- _TEXTO DA PÁGINA_
/---

Esse autor estabelece uma interessante diferenciação entre modernidade e modernização cultural, termos que geralmente são confundidos ou distorcidos. Na sequência – assim como pelo restante do artigo – ele discorre acerca do conceito linguistic turn, apoiando-se principalmente nas ideias do filósofo Paulo Guiraldelli Jr. e também em R. Rorty. A implicação aqui para o historiador se dá no fato de que, a partir da denominada pós-virada linguística, o foco de análise do pesquisador se volta para a multiplicidade de linguagens produzidas ao longo do tempo. A realidade tal como aconteceu se torna inacessível, cabendo ao historiador somente escavar em busca de resquícios linguísticos. Outros dois capítulos se encontram mais próximos em relação a esse debate sobre discurso e linguagem, ambos praticamente tendo Michel Foucault como autor pontual em suas elucubrações. São eles: “Reinventando o fazer historiográfico à luz de certas aporias pós-modernistas” (Jonathan Menezes) e “Possibilidades teóricas da análise de discurso e da hermenêutica para a interpretação histórica” (Paulo Alves).
Em seu texto, Alves afirma ser equívoca a ideia segundo a qual um texto não pode ser analisado em si mesmo, mediante o seu conteúdo interno, já que a análise de discurso, segundo ele, atende de maneira plena a todos os objetivos da interpretação. O autor ou o objeto do discurso não importam, já que o que o caracteriza é a sua natureza. Aqui, a ideia é a de que o discurso encerra o social dado mediante as condições de produção desse próprio discurso. O papel do historiador seria não o de atribuir sentidos, mas de compreender como um objeto simbólico produz sentidos. Nessa toada sobre linguagens e discurso, Menezes gasta boa munição refletindo acerca do papel, do métier de arqueólogo, ideia básica presente nas idiossincrasias foucaultianas. Com tal perspectiva, ficam rechaçados a noção de unidade, de intencionalidade autoral e os atos discursivos “sérios”, isto é, aqueles que intentam pela busca de verdade.

\---

- _ATIVIDADES PROPOSTAS_
[1] Responda com base no texto da página:
(a) Em quais pensadores se apoia principalmente a discussão sobre o conceito linguistic turn?
(b) Quem é o autor do capítulo "Possibilidades teóricas da análise de discurso e da hermenêutica para a interpretação histórica"?
(c) Segundo Alves, qual seria o papel do historiador?
[2] Prossiga o texto sobre a virada linguística na historiografia a partir da última frase apresentada.

- _MATERIAL DE ORIGEM_

/---

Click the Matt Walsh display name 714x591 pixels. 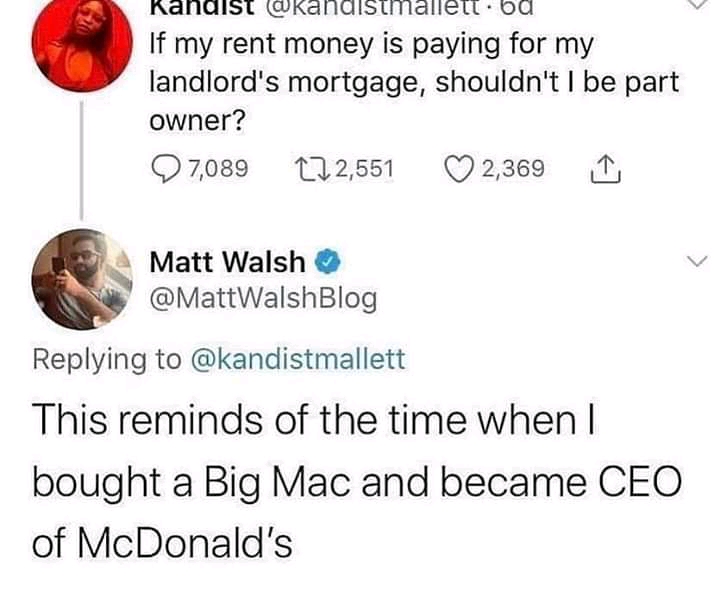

\---

- _RESPOSTAS DAS ATIVIDADES_
[1]
(a) No filósofo Paulo Guiraldelli Jr. e também em R. Rorty.
(b) Paulo Alves.
(c) Não o de atribuir sentidos, mas o de compreender como um objeto simbólico produz sentidos.

[2]
Outro autor trazido para a cena por Menezes é Keith Jenkins, para quem as histórias do tipo moderno, ou histórias epistemológicas nunca deveriam ter existido, pois a única coisa válida, o único “nome do jogo” sempre foi o pós-modernismo. Com esse autor, a história não é nada mais que um discurso em meio a todos os outros discursos sobre o mundo, sendo uma construção linguística intertextual, na medida em que nada faz além de produzir textos mediante outros textos, discursos sobre discursos. O passado é, dessa maneira, não à realidade em si, mas realidade para o historiador, que o constrói, já que a história é sempre perspectiva, ou seja, é construção do narrador. A não-possibilidade da reconstituição do passado é também a ideia que está apresentada no capítulo inicial de Epistemologias da história, “Uma pós-modernidade trágica: a historiografia para além da verdade e da mentira” (Gabriel Giannattasio e Guilherme C. Bordonal), no qual se tem a afirmação de que o discurso historiográfico não consegue ir além dele mesmo.
O texto de Giannattasio e Bordonal talvez careça de uma linguagem mais clara e acessível, porém, é possível enxergar algumas conclusões para as quais os historiadores sinalizam. Do início à última linha do texto, eles afirmam que a história é apenas interpretação de outras interpretações, uma metalinguagem propriamente falando. Isso porque ao selecionar o objeto, o pesquisador o faz sob determinadas condições, orientado por aquilo que se tem registrado de um passado que já não é mais, já se foi. Esse registro é tido por documento, e o que o confere esse caráter é o conceito que se tem sobre o que vem a ser um documento. O estudo do mesmo se faz na forma de uma análise discursiva daquilo que não existe mais. Assim, o tal registro não equivale ao passado, só contribui para a prática discursiva. Por isso, os autores desse capítulo chegaram às suas conclusões de que não há história do passado, mas sim das linguagens do passado.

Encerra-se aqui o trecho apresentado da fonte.